## INSTRUCTIONS FOR THE TASK
Please reproduce the data in its entirety, word for word.

## Dataset entries
※ ※ ※

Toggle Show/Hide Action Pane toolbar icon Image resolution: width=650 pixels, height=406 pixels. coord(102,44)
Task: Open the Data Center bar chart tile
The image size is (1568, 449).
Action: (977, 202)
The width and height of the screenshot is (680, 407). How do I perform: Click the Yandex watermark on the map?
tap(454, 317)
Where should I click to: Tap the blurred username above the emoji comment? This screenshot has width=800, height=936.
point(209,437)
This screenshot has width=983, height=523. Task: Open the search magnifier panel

※ ※ ※

## ANSWER SPACE
Toggle Show/Hide Action Pane toolbar icon Image resolution: width=650 pixels, height=406 pixels. coord(102,44)
Task: Open the Data Center bar chart tile
The image size is (1568, 449).
Action: (977, 202)
The width and height of the screenshot is (680, 407). How do I perform: Click the Yandex watermark on the map?
tap(454, 317)
Where should I click to: Tap the blurred username above the emoji comment? This screenshot has width=800, height=936.
point(209,437)
This screenshot has width=983, height=523. Task: Open the search magnifier panel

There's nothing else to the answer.